STATED TASK: Put each line of the rows below into a numbered list, skipping any blank lines.

[Start of MATERIALS PROVIDED]

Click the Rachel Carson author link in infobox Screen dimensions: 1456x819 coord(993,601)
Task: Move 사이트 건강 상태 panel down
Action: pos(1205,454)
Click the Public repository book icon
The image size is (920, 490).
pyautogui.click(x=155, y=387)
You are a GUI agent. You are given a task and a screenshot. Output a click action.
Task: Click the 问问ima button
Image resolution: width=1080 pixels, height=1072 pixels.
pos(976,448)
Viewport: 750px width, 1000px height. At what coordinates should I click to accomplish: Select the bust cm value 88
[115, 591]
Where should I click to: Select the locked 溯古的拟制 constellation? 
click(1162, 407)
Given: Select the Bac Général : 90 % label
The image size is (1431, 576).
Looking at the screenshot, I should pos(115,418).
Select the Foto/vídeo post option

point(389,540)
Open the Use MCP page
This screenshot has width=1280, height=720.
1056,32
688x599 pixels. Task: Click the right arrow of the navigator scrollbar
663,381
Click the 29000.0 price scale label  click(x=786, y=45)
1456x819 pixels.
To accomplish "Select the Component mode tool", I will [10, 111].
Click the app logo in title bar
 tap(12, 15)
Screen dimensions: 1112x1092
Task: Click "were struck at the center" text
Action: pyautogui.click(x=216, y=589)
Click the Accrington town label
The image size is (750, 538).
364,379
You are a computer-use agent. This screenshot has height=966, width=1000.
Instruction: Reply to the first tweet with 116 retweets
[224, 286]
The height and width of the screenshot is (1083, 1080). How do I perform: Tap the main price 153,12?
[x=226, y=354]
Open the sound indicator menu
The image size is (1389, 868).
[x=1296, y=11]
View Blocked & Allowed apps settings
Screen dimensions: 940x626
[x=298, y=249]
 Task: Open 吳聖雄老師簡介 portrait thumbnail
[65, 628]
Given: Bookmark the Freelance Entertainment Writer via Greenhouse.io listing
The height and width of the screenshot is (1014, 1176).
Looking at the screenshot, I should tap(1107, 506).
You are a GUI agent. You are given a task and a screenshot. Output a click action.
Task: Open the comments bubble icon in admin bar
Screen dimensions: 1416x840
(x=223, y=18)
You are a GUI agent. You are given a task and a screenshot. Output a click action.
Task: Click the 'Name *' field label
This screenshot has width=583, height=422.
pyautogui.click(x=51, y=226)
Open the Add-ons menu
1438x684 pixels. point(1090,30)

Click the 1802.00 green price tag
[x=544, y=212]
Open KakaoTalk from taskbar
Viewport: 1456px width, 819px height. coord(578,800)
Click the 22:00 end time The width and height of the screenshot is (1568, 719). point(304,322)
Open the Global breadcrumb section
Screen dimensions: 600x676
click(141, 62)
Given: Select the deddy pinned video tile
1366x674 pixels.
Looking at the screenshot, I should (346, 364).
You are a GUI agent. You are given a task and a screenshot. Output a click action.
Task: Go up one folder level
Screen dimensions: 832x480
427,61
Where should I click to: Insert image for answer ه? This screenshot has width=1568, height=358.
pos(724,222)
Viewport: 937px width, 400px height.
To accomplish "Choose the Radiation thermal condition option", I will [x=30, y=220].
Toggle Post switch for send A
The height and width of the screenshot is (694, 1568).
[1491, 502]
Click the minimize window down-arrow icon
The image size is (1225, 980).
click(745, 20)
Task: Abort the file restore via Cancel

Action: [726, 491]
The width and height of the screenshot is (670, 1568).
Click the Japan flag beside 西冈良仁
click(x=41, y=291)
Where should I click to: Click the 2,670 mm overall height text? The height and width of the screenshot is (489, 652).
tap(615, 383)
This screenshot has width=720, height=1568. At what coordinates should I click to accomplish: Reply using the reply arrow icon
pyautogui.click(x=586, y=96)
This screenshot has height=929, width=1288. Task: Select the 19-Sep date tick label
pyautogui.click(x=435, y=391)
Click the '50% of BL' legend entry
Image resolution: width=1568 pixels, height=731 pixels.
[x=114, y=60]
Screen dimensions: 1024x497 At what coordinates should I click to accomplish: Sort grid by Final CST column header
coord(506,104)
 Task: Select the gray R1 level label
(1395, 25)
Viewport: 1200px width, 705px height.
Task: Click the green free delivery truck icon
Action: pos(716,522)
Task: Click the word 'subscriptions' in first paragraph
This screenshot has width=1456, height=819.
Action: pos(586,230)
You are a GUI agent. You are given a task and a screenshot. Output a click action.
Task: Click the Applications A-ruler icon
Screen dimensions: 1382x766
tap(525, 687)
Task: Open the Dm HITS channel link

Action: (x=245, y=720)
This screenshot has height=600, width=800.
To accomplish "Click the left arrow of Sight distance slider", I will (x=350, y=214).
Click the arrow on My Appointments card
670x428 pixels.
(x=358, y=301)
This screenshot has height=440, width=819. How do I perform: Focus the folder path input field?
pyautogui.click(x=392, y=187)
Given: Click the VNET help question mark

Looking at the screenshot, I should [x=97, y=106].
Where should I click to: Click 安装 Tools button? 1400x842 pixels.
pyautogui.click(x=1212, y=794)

[End of MATERIALS PROVIDED]

ANSWER TO THIS EXERCISE:
1. Click the Rachel Carson author link in infobox Screen dimensions: 1456x819 coord(993,601)
2. Task: Move 사이트 건강 상태 panel down
3. Action: pos(1205,454)
4. Click the Public repository book icon
5. The image size is (920, 490).
6. pyautogui.click(x=155, y=387)
7. You are a GUI agent. You are given a task and a screenshot. Output a click action.
8. Task: Click the 问问ima button
9. Image resolution: width=1080 pixels, height=1072 pixels.
10. pos(976,448)
11. Viewport: 750px width, 1000px height. At what coordinates should I click to accomplish: Select the bust cm value 88
12. [115, 591]
13. Where should I click to: Select the locked 溯古的拟制 constellation? 
14. click(1162, 407)
15. Given: Select the Bac Général : 90 % label
16. The image size is (1431, 576).
17. Looking at the screenshot, I should pos(115,418).
18. Select the Foto/vídeo post option
19. point(389,540)
20. Open the Use MCP page
21. This screenshot has width=1280, height=720.
22. 1056,32
23. 688x599 pixels. Task: Click the right arrow of the navigator scrollbar
24. 663,381
25. Click the 29000.0 price scale label  click(x=786, y=45)
26. 1456x819 pixels.
27. To accomplish "Select the Component mode tool", I will [10, 111].
28. Click the app logo in title bar
29.  tap(12, 15)
30. Screen dimensions: 1112x1092
31. Task: Click "were struck at the center" text
32. Action: pyautogui.click(x=216, y=589)
33. Click the Accrington town label
34. The image size is (750, 538).
35. 364,379
36. You are a computer-use agent. This screenshot has height=966, width=1000.
37. Instruction: Reply to the first tweet with 116 retweets
38. [224, 286]
39. The height and width of the screenshot is (1083, 1080). How do I perform: Tap the main price 153,12?
40. [x=226, y=354]
41. Open the sound indicator menu
42. The image size is (1389, 868).
43. [x=1296, y=11]
44. View Blocked & Allowed apps settings
45. Screen dimensions: 940x626
46. [x=298, y=249]
47.  Task: Open 吳聖雄老師簡介 portrait thumbnail
48. [65, 628]
49. Given: Bookmark the Freelance Entertainment Writer via Greenhouse.io listing
50. The height and width of the screenshot is (1014, 1176).
51. Looking at the screenshot, I should tap(1107, 506).
52. You are a GUI agent. You are given a task and a screenshot. Output a click action.
53. Task: Open the comments bubble icon in admin bar
54. Screen dimensions: 1416x840
55. (x=223, y=18)
56. You are a GUI agent. You are given a task and a screenshot. Output a click action.
57. Task: Click the 'Name *' field label
58. This screenshot has width=583, height=422.
59. pyautogui.click(x=51, y=226)
60. Open the Add-ons menu
61. 1438x684 pixels. point(1090,30)
62. Click the 1802.00 green price tag
63. [x=544, y=212]
64. Open KakaoTalk from taskbar
65. Viewport: 1456px width, 819px height. coord(578,800)
66. Click the 22:00 end time The width and height of the screenshot is (1568, 719). point(304,322)
67. Open the Global breadcrumb section
68. Screen dimensions: 600x676
69. click(141, 62)
70. Given: Select the deddy pinned video tile
71. 1366x674 pixels.
72. Looking at the screenshot, I should (346, 364).
73. You are a GUI agent. You are given a task and a screenshot. Output a click action.
74. Task: Go up one folder level
75. Screen dimensions: 832x480
76. 427,61
77. Where should I click to: Insert image for answer ه? This screenshot has width=1568, height=358.
78. pos(724,222)
79. Viewport: 937px width, 400px height.
80. To accomplish "Choose the Radiation thermal condition option", I will [x=30, y=220].
81. Toggle Post switch for send A
82. The height and width of the screenshot is (694, 1568).
83. [1491, 502]
84. Click the minimize window down-arrow icon
85. The image size is (1225, 980).
86. click(745, 20)
87. Task: Abort the file restore via Cancel
88. Action: [726, 491]
89. The width and height of the screenshot is (670, 1568).
90. Click the Japan flag beside 西冈良仁
91. click(x=41, y=291)
92. Where should I click to: Click the 2,670 mm overall height text? The height and width of the screenshot is (489, 652).
93. tap(615, 383)
94. This screenshot has width=720, height=1568. At what coordinates should I click to accomplish: Reply using the reply arrow icon
95. pyautogui.click(x=586, y=96)
96. This screenshot has height=929, width=1288. Task: Select the 19-Sep date tick label
97. pyautogui.click(x=435, y=391)
98. Click the '50% of BL' legend entry
99. Image resolution: width=1568 pixels, height=731 pixels.
100. [x=114, y=60]
101. Screen dimensions: 1024x497 At what coordinates should I click to accomplish: Sort grid by Final CST column header
102. coord(506,104)
103.  Task: Select the gray R1 level label
104. (1395, 25)
105. Viewport: 1200px width, 705px height.
106. Task: Click the green free delivery truck icon
107. Action: pos(716,522)
108. Task: Click the word 'subscriptions' in first paragraph
109. This screenshot has width=1456, height=819.
110. Action: pos(586,230)
111. You are a GUI agent. You are given a task and a screenshot. Output a click action.
112. Task: Click the Applications A-ruler icon
113. Screen dimensions: 1382x766
114. tap(525, 687)
115. Task: Open the Dm HITS channel link
116. Action: (x=245, y=720)
117. This screenshot has height=600, width=800.
118. To accomplish "Click the left arrow of Sight distance slider", I will (x=350, y=214).
119. Click the arrow on My Appointments card
120. 670x428 pixels.
121. (x=358, y=301)
122. This screenshot has height=440, width=819. How do I perform: Focus the folder path input field?
123. pyautogui.click(x=392, y=187)
124. Given: Click the VNET help question mark
125. Looking at the screenshot, I should [x=97, y=106].
126. Where should I click to: Click 安装 Tools button? 1400x842 pixels.
127. pyautogui.click(x=1212, y=794)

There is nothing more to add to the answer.